Wholesale trade inventories increased 0.8% during January (5.0% y/y) following a 0.7% December gain, revised from 0.4%. In the advance report issued on February 27, wholesale inventories were reported up 1.0% m/m in January. Durable [...]


Wholesale trade inventories increased 0.8% during January (5.0% y/y) following a 0.7% December gain, revised from 0.4%. In the advance report issued on February 27, wholesale inventories were reported up 1.0% m/m in January.

Durable goods inventories increased 0.2% (5.1% y/y) following two 0.4% gains. Motor vehicle inventories rose 0.7% (7.2% y/y). Furniture & home furnishing inventories jumped 1.2% (3.4% y/y), but computer equipment inventories decreased 2.0% (-3.6% y/y). Electrical equipment inventories strengthened 0.7% (11.0% y/y), but machinery inventories were stable (2.9% y/y). Inventories of nondurable goods gained 1.8% (4.4% y/y) after three months of strong gain. Inventories of petroleum surged 4.1% (-1.0% y/y). Farm product raw materials inventories improved 2.8% (12.6% y/y) and apparel inventories rose 0.7% (-1.8% y/y). To the downside, the value of chemical inventories fell 1.5% (+4.7% y/y).

Sales at the wholesale level declined 1.1% (+10.0% y/y) in January after a 0.8% December increase. A 0.7% m/m rise had been expected in the Action Economics Forecast Survey.

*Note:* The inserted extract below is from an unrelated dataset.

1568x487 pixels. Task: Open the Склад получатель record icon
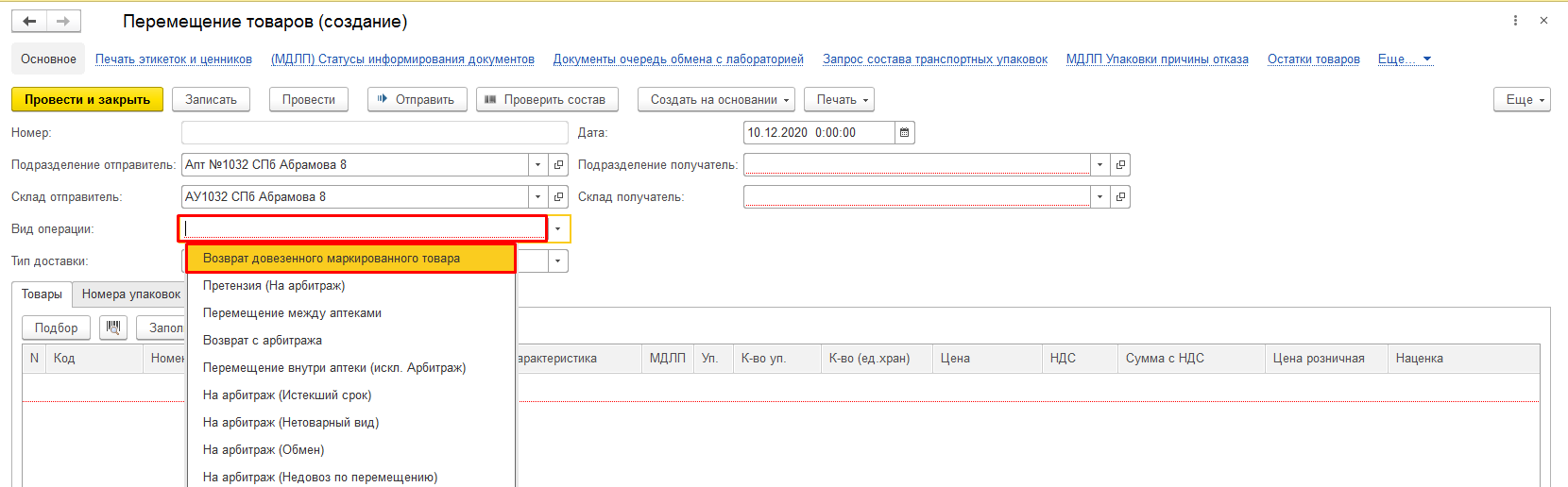coord(1120,197)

Nondurable goods purchases fell 0.8% (+6.7% y/y) after two months of strong increase. Chemical product sales fell 2.4% (+6.0% y/y), and farm-product sales declined 3.7% (-2.4% y/y). Apparel sales were off 2.7% (-2.6% y/y) but petroleum product sales rose 0.8% (23.3% y/y). Durable goods sales decreased 1.4% (+6.6% y/y) reflecting a 2.9% drop (+9.9% y/y) in sales of machinery. Motor vehicle purchases eased 0.5% (+2.7% y/y). Electrical equipment sales were off 2.9% (+8.2% y/y) but computer equipment sales rose 2.4% (8.1% y/y).

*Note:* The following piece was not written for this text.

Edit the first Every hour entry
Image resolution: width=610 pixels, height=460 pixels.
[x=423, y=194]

The inventory-to-sales ratio at the wholesale level increased to 1.26, its highest level since September. It remained below, however, a February 2016 high of 1.36.

The I/S ratio for durable goods rose to 1.60, but was well below its recent peak of 1.74 in January 2016. The metals & minerals ratio was steady at 2.02, and the motor vehicle ratio rose to 1.74. The electrical equipment ratio improved to 1.01, but the computer equipment ratio fell to 0.81. The I/S ratio for nondurable goods rose to 0.94, still near its lowest point in three years. The apparel industry ratio increased to 2.03, and the chemical industry ratio was stable at 1.12. The grocery industry ratio held at 0.67, and the petroleum industry ratio held at 0.35.

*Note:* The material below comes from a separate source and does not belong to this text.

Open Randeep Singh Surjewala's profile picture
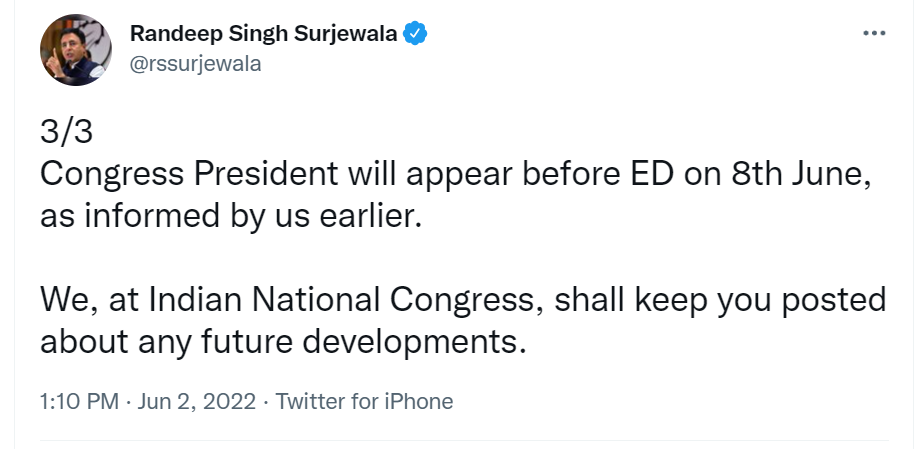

The wholesale trade figures are available in Haver's USECON database. The Action Economic Survey results are contained in AS1REPNA.

Wholesale Sector - NAICS Classification (%) Jan Dec Nov Y/Y 2017 2016 2015
Inventories 0.8 0.7 0.6 5.0 3.6 2.6 1.1
Sales -1.1 0.8 1.9 10.0 7.6 -0.4 -4.9
I/S Ratio 1.26 1.23 1.23 1.29 (Jan'17) 1.27 1.33 1.32
  • Prior to joining Haver Analytics in 2000, Mr. Moeller worked as the Economist at Chancellor Capital Management from 1985 to 1999. There, he developed comprehensive economic forecasts and interpreted economic data for equity and fixed income portfolio managers. Also at Chancellor, Mr. Moeller worked as an equity analyst and was responsible for researching and rating companies in the economically sensitive automobile and housing industries for investment in Chancellor’s equity portfolio.   Prior to joining Chancellor, Mr. Moeller was an Economist at Citibank from 1979 to 1984.   He also analyzed pricing behavior in the metals industry for the Council on Wage and Price Stability in Washington, D.C.   In 1999, Mr. Moeller received the award for most accurate forecast from the Forecasters' Club of New York. From 1990 to 1992 he was President of the New York Association for Business Economists.   Mr. Moeller earned an M.B.A. in Finance from Fordham University, where he graduated in 1987. He holds a Bachelor of Arts in Economics from George Washington University.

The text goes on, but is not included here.